Items listed in a dataset:
____
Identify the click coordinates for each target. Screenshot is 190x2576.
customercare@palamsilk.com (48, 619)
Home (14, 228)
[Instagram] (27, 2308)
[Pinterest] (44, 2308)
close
____
** WORK INSTRUCTION **
The data above should be duplicated exactly and completely.

** ANSWER TO THIS EXERCISE **
Identify the click coordinates for each target. Screenshot is 190x2576.
customercare@palamsilk.com (48, 619)
Home (14, 228)
[Instagram] (27, 2308)
[Pinterest] (44, 2308)
close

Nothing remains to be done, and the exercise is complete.